● What is required
Write out an exact copy of the line with "You are a computer-use agent. The" and of each line after it, through the end of the records below.

● Information
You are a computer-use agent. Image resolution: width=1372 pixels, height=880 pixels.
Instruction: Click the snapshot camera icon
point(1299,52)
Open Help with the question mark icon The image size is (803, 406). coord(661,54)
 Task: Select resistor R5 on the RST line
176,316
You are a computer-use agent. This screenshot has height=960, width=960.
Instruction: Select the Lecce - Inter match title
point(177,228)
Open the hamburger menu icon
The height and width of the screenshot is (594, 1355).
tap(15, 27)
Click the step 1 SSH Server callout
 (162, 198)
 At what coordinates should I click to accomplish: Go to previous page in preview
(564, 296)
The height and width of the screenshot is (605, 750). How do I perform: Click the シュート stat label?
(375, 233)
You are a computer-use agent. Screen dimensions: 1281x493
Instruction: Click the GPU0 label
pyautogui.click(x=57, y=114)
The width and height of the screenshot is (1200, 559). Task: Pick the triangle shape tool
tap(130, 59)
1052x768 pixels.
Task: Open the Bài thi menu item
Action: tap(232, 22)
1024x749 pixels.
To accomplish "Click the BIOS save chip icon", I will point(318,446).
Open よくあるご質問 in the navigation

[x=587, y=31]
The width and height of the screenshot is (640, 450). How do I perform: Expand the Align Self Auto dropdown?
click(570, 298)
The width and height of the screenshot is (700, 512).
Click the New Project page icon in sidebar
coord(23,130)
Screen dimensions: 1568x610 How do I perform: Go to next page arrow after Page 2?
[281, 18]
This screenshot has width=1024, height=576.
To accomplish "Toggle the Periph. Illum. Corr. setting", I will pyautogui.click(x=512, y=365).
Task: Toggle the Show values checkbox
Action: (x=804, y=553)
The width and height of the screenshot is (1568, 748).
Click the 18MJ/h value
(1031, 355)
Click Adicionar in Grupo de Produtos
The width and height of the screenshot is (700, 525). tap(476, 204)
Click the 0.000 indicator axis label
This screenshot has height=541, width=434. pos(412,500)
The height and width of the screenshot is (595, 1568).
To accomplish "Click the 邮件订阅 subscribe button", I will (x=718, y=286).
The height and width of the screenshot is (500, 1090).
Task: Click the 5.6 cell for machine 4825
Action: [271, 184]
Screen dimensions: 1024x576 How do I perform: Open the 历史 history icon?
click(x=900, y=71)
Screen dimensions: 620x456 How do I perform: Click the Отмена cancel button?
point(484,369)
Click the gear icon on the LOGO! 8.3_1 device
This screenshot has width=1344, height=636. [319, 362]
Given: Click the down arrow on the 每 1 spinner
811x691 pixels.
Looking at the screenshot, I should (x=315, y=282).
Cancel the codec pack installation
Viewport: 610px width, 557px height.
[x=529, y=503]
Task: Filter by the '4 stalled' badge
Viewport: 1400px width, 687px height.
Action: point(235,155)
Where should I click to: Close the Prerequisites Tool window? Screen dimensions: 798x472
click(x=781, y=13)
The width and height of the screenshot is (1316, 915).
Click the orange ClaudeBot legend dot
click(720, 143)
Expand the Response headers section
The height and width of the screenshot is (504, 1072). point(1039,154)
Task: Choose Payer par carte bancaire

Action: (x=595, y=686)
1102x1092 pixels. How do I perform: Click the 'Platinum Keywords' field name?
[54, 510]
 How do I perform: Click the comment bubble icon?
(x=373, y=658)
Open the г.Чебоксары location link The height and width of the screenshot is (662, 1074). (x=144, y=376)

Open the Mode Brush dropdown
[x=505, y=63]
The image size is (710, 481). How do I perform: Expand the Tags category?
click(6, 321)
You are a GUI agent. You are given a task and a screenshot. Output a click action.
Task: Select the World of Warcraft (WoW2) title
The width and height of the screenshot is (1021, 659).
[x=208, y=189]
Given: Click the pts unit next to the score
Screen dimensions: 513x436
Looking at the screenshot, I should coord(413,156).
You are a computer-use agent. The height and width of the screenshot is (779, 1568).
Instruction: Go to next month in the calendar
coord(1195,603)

● Answer section
You are a computer-use agent. The height and width of the screenshot is (779, 1568).
Instruction: Go to next month in the calendar
coord(1195,603)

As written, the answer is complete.